En Filipinas, el Congreso le dio al presidente Duterte poderes de excepción que lo autorizan a condenar con severidad a todo sospechoso de no respetar la cuarentena o de difundir informaciones falsas, definidas como tales por el presidente. En Camboya, el estado de excepción adoptado en abril restringe considerablemente los derechos de los ciudadanos y le permite al gobierno controlar las redes sociales, censurar informaciones y espiar todas las conversaciones privadas. En Tailandia, el primer ministro se otorgó el derecho de imponer toques de queda y demandar a los que lo critiquen en los medios. En Israel, el primer ministro le ordenó al servicio de inteligencia que rastreara los desplazamientos de los ciudadanos usando una herramienta de procesamiento de datos desarrollada para luchar contra el terrorismo y condenara a hasta seis meses de prisión a aquellos que no respetasen el aislamiento. En Hungría, la prolongación del estado de excepción por tiempo indefinido le permitió al gobierno suspender ciertas leyes o introducir otras nuevas por decreto sin consultar al Parlamento; la libertad de prensa es puesta en duda por una ley que amenaza con hasta cinco años de cárcel a los periodistas que difundan fake news, y es el mismo gobierno el que debe definirlas como tales. Incluso en Francia y en otros países democráticos donde la libertad de prensa no se ve cuestionada y aún se respeta la mayor parte de las libertades públicas, muchísimas decisiones extremadamente autoritarias son tomadas casi sin debate parlamentario: cierre de fronteras, cibervigilancia del estado de salud, divulgación del historial médico, autorizaciones de salida, limitación de las distancias autorizadas, prohibición de ver a la propia familia y de asistir a funerales. 
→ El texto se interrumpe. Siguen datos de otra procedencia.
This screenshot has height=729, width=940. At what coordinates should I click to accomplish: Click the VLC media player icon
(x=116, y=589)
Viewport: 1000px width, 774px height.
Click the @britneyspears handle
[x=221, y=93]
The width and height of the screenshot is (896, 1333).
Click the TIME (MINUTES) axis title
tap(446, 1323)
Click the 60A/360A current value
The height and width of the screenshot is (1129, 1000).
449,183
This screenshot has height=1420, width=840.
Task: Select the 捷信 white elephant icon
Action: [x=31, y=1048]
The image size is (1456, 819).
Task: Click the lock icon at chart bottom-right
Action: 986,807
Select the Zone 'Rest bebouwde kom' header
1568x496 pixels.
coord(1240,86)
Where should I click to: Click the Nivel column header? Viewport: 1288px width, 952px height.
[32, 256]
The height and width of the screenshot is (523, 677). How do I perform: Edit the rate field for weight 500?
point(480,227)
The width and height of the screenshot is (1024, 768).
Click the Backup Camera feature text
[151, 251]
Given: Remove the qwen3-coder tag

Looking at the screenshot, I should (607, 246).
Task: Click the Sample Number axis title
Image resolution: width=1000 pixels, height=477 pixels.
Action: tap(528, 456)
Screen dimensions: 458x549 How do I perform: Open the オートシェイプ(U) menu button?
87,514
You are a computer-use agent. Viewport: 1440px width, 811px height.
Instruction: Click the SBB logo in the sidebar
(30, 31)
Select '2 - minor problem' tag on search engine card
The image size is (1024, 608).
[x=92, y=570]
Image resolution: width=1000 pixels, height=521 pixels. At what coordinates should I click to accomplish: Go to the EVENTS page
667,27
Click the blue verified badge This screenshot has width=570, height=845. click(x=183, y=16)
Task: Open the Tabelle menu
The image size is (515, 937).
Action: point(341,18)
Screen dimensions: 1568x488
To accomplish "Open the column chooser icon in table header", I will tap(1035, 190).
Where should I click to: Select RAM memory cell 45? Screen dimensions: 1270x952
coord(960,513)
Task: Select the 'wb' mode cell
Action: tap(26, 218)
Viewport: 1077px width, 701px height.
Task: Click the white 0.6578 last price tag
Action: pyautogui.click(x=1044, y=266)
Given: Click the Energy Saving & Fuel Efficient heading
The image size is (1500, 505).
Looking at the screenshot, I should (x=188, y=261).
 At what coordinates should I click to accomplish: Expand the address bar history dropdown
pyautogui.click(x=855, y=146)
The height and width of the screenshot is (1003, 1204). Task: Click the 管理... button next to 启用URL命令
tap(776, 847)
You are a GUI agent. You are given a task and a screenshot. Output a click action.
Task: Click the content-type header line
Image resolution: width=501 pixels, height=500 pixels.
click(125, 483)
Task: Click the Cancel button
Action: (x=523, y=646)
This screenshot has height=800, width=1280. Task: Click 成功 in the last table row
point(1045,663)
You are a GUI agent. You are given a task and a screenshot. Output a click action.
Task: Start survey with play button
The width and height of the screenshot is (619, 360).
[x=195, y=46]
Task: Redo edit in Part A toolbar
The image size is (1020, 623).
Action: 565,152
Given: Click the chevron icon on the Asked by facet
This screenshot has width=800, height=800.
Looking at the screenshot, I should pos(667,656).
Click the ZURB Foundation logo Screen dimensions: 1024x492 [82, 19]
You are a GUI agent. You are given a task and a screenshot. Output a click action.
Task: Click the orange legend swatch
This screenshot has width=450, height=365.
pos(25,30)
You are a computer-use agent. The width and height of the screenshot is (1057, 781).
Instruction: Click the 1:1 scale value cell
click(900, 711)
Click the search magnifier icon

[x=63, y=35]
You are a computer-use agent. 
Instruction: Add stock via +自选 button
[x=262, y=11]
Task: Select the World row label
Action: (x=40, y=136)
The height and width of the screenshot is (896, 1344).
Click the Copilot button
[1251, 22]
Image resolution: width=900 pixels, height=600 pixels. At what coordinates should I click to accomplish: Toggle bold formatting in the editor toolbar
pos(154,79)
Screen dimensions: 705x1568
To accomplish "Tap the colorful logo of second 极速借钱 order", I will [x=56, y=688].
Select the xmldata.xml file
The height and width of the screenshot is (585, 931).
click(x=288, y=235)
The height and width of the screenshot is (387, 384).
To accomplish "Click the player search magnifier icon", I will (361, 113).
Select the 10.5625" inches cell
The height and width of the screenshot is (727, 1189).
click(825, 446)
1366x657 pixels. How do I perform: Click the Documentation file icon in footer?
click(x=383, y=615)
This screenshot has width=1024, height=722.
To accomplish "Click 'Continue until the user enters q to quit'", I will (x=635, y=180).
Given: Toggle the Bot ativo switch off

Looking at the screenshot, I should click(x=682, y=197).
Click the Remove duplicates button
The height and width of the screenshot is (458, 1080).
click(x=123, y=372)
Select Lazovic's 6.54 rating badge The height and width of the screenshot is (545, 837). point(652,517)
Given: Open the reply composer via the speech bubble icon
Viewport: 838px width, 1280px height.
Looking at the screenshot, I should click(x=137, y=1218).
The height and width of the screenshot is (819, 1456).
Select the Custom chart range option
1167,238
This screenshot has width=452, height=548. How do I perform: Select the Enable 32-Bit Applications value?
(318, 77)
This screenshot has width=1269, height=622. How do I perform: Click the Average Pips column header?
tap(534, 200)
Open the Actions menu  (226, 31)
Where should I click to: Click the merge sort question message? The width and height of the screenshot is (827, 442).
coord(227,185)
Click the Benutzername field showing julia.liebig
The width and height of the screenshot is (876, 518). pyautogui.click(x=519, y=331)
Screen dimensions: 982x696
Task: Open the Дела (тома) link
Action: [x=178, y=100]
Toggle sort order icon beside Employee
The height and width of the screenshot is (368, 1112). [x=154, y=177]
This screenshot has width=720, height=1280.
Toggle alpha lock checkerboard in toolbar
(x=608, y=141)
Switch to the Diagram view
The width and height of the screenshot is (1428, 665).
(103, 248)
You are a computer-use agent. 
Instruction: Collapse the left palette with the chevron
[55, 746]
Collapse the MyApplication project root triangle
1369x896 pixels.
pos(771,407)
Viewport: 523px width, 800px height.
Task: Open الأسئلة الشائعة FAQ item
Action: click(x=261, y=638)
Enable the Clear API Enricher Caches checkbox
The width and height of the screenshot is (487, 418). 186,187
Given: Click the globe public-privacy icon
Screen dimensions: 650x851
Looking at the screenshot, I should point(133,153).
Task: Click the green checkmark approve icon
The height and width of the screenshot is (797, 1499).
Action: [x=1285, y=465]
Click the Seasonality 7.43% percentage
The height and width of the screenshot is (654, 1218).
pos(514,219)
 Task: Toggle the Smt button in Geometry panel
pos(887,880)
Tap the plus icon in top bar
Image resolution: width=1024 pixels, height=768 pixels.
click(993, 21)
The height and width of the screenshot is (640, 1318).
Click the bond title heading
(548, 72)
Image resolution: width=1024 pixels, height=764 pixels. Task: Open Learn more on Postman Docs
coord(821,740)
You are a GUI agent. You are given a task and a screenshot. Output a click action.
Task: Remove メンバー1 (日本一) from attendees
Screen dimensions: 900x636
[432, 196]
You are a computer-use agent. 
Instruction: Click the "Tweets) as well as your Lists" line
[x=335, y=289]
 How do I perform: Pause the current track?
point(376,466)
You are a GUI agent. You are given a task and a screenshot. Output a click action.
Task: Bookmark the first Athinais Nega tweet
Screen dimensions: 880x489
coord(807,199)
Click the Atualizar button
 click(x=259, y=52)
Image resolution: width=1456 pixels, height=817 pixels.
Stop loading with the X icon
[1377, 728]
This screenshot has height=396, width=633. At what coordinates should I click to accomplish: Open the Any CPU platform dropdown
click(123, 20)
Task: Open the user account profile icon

Se supone que en todas partes algunas de estas decisiones son provisorias, pero es probable que no lo sean. Las víctimas principales de estas tensiones son las mujeres y los niños, debido a un aumento de las violencias intrafamiliares, un cuestionamiento de los métodos anticonceptivos, un aumento de las mutilaciones genitales, un recrudecimiento del trabajo infantil y una puesta en duda de la libertad de prensa, el derecho a la educación y el derecho de acceso a un tribunal y una audiencia pública. 

Esto también provoca una mayor indiferencia hacia las catástrofes ecológicas, justo cuando Asia está entrando en plena temporada de huracanes: desde el mes de enero de 2020, Indonesia padece inundaciones masivas de las que nadie dice nada. Mientras en Sri Lanka 500.000 personas sufren la sequía, el 6 de abril un ciclón llamado Harold destruye, ante la indiferencia general, entre el 80 y el 90% de las viviendas y el 60% de las escuelas de la provincia de Sanma, en la República de Vanuatu, donde se encuentra Luganville. Más de la mitad de la población del país necesita un alojamiento de emergencia. 

Peor aún: la pandemia complica mucho el ejercicio de los procedimientos en que se basan la legitimidad democrática y las instituciones representativas. Y sobre todo vuelve difíciles las campañas electorales, las elecciones o las reuniones de un parlamento completo. Todas cosas, por supuesto, que una dictadura no suele precisar.